Хелга: apropos пишет: Хотя что хуже: понимать свое несчастье или нет? Опять же риторический вопрос. Ой, подумалось, что лучше и не понимать, тогда будешь счастлив тем, что есть.

apropos: Хелга пишет: лучше и не понимать, тогда будешь счастлив тем, что есть Дык вот о чем и спич. Т.е. кого-то действительно надо - должно! - разбудить, а кого-то лучше не трогать. Впрочем, действия тети Бекки смогут оценить и ими воспользоваться немногие, кто действительно может понять и задуматься.

Хелга: apropos пишет: Впрочем, действия тети Бекки смогут оценить и ими воспользоваться немногие, кто действительно может понять и задуматься. Именно. Прочие просто обидятся, осудят, посудачат и сядут ровно там же, где всегда сидели.

Tanya: Хелга Как она (ЛММ) все же умеет намешать всего, "поразвесить ружей", постепенно приучая подозревать в любой детали - намек, это самое ружье, и гадать, где и как оно выстрелит. Чем больше ее читаю, тем более поражаюсь ее способности из самых, казалось бы, обыденных и повседневных событий извлечь "приключение". Я уже где-то упоминала, что для меня ее повести сродни детективам по напряженности действий, по загадкам, сплошь и рядом начиняющим повествование.

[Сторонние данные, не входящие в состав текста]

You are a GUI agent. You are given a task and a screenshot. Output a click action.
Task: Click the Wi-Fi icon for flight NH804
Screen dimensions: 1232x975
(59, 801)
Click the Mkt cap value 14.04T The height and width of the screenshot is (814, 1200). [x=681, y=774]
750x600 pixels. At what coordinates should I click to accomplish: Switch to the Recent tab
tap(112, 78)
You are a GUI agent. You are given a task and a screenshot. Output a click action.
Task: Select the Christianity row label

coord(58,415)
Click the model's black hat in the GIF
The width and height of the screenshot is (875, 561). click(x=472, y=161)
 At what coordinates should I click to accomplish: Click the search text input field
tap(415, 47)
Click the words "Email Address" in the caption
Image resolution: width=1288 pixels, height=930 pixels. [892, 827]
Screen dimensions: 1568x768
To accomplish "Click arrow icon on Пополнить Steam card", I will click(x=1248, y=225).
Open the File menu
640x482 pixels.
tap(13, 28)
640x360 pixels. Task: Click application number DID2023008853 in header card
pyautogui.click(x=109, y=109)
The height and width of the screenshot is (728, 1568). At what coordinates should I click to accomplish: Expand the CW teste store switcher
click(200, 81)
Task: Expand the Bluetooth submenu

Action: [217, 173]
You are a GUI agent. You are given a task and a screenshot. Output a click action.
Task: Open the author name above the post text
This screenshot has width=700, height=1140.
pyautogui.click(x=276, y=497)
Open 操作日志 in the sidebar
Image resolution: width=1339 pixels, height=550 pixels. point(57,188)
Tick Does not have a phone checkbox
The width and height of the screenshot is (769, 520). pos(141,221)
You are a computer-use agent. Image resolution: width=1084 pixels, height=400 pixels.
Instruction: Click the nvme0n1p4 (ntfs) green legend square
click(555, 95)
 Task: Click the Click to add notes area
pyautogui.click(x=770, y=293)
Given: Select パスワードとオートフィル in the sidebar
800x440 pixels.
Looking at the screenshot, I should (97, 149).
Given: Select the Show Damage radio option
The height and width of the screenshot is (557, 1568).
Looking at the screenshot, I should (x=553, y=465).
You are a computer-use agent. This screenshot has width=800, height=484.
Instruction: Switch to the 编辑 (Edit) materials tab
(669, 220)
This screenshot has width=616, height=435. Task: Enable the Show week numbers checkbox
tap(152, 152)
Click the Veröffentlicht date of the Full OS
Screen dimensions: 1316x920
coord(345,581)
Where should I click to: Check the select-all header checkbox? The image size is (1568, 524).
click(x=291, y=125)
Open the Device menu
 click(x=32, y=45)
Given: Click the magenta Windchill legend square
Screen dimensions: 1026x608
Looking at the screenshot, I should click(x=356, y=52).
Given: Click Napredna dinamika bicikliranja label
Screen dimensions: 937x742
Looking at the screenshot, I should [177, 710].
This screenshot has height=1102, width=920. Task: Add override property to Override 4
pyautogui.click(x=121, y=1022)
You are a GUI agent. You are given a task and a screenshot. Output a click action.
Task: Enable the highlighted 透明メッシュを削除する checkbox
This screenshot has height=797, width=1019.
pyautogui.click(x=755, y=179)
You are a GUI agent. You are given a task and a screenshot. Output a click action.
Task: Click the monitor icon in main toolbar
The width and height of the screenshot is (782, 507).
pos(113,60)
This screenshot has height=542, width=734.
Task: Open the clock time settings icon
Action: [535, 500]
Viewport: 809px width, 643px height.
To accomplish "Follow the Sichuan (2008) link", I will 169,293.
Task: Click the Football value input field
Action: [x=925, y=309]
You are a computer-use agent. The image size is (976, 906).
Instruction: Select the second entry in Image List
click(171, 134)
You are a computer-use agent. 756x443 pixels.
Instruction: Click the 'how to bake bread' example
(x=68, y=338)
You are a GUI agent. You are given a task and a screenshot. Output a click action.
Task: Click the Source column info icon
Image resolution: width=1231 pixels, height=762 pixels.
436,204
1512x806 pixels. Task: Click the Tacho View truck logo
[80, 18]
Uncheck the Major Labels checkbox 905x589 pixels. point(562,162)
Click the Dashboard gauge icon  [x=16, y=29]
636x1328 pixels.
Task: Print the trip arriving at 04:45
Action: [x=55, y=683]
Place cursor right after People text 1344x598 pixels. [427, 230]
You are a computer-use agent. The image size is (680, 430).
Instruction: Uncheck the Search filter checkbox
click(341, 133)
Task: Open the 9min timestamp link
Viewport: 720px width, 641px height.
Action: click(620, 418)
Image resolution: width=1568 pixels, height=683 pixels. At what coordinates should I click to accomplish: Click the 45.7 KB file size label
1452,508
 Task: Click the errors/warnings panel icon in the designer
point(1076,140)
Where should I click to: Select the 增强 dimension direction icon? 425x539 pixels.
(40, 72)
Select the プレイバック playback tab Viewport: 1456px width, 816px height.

И, как в детективах, все время тянет заглянуть в конец . Пара тапочков. Хелга пишет: Она уже не молода немолода (?), а все, что она получила от жизни, – один прохладный безразличный поцелуй на щеке, которой с тех пор не касались ни чьи ничьи губы. Хелга пишет: Вода выглядела точно также как так же, как иорданская.